Dans un article de décembre 2018 dans la publication d'actualités sur la santé STAT, les toxicologues médicaux Drs. Lewis Nelson et Jeanmarie Perrone ont noté qu'immédiatement après cet incident de 2002, des sauveteurs portant un équipement de protection limité ou inexistant ont transporté les victimes du théâtre, mais n'ont pas été affectés par les opiodes. «La toxicité passive a encore moins de sens dans les milieux de consommation de drogues conventionnels où d'autres personnes sont présentes et non affectées», ont écrit Nelson et Perrone.
Marino a déclaré qu'il pense que les mythes sur le risque de fentanyl sont nocifs de trois manières. Premièrement, une crainte erronée à propos du médicament peut stigmatiser davantage les consommateurs de drogues et empêcher les personnes qui font une surdose d'être réanimées ou d'obtenir les soins dont elles ont besoin.
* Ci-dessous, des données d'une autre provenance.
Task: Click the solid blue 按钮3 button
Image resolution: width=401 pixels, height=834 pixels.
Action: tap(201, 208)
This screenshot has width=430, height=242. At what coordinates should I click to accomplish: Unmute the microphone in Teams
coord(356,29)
Il existe une véritable crise des opioïdes, la hausse des décès parmi les toxicomanes étant attribuée au fentanyl; le surdosage est une condition sensible au temps, et retarder le traitement peut être fatal.
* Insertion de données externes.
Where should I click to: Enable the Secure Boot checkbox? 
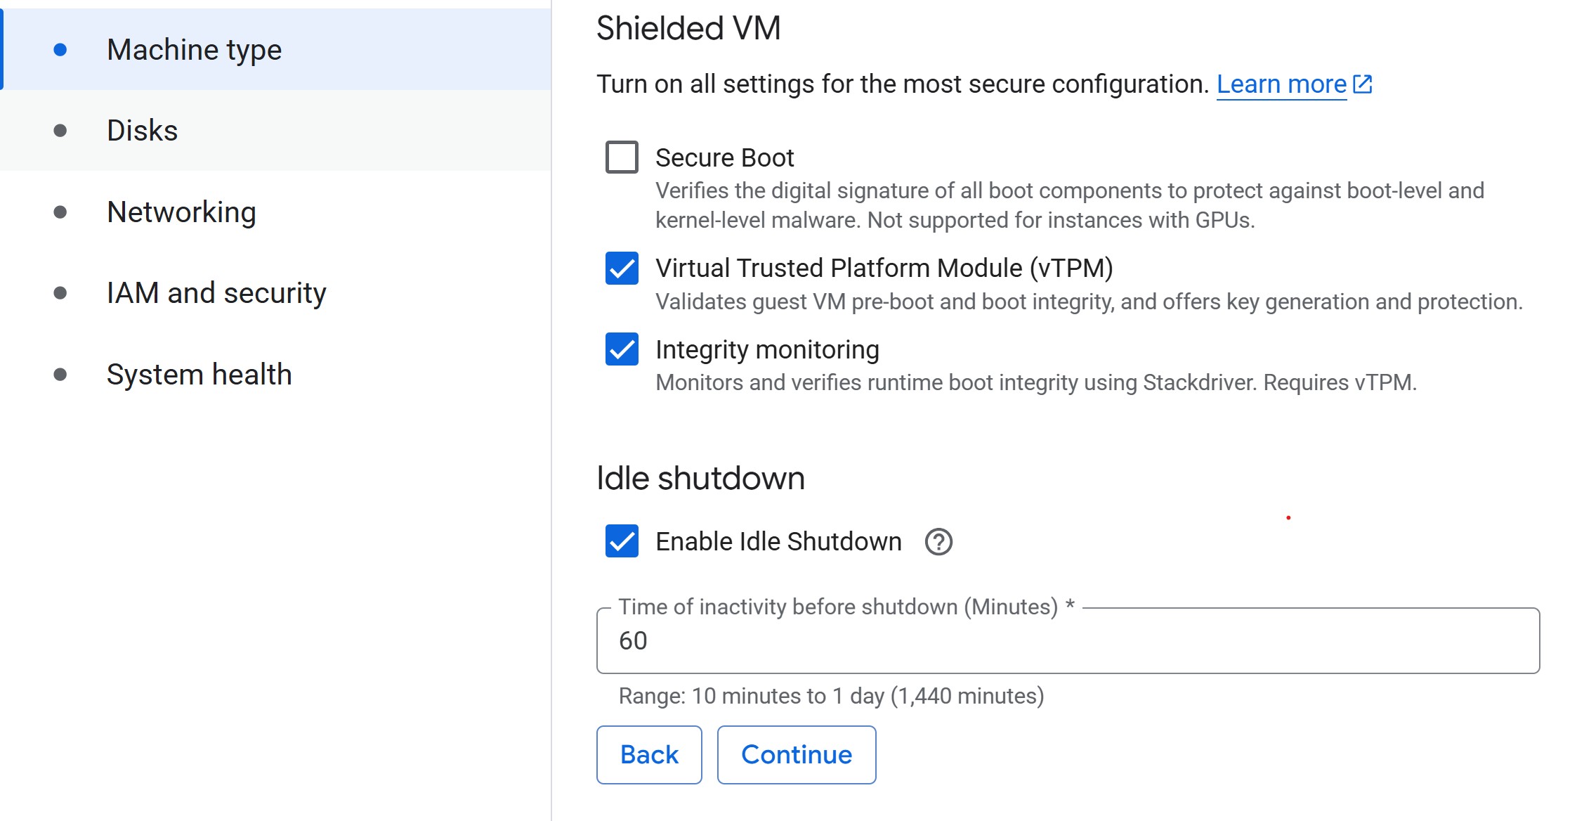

Deuxièmement, les premiers intervenants qui commencent à se sentir mal sur les lieux d'un surdosage ou d'un appel de drogue pourraient ne pas recevoir les soins et le soutien appropriés. "Je ne veux pas dire que les symptômes qu'ils présentent ne sont pas réels", a déclaré Marino, mais souvent "les symptômes ne correspondent pas" à une surdose et il est possible qu'ils subissent plutôt des effets "nocebo" (la contrepartie négative de l'effet placebo) ou des crises de panique. (Les symptômes de la toxicité opioïde sont un ralentissement de la respiration, une diminution de la conscience et de très petites pupilles.)
Troisièmement, les mythes concernant le fentanyl illicite pourraient créer une crainte inutile concernant les utilisations légitimes de la drogue. Le fentanyl est couramment administré dans les hôpitaux pour soulager la douleur extrême des personnes ayant des os cassés, par exemple, a déclaré Marino. Le médicament est manipulé fréquemment par les pharmaciens, les chirurgiens, les infirmières et les anesthésiologistes sans les effets secondaires passifs négatifs qui sont rapportés dans ces reportages.
Dans un guide que Marino a fait pour les premiers intervenants, il a écrit que les précautions appropriées, telles que le port de gants et le lavage de la peau exposée au fentanyl avec de l'eau (pas avec des désinfectants pour les mains à base d'alcool, qui pourraient augmenter l'absorption) peuvent aider à les protéger de l'exposition. au médicament. Si vous le souhaitez, le port d'un masque N95 dans des situations où il y a un mouvement d'air extrême peut également réduire le risque d'exposition, a-t-il déclaré.
Note de l'éditeur: Cet article a été mis à jour pour inclure des informations sur les patchs transdermiques de fentanyl.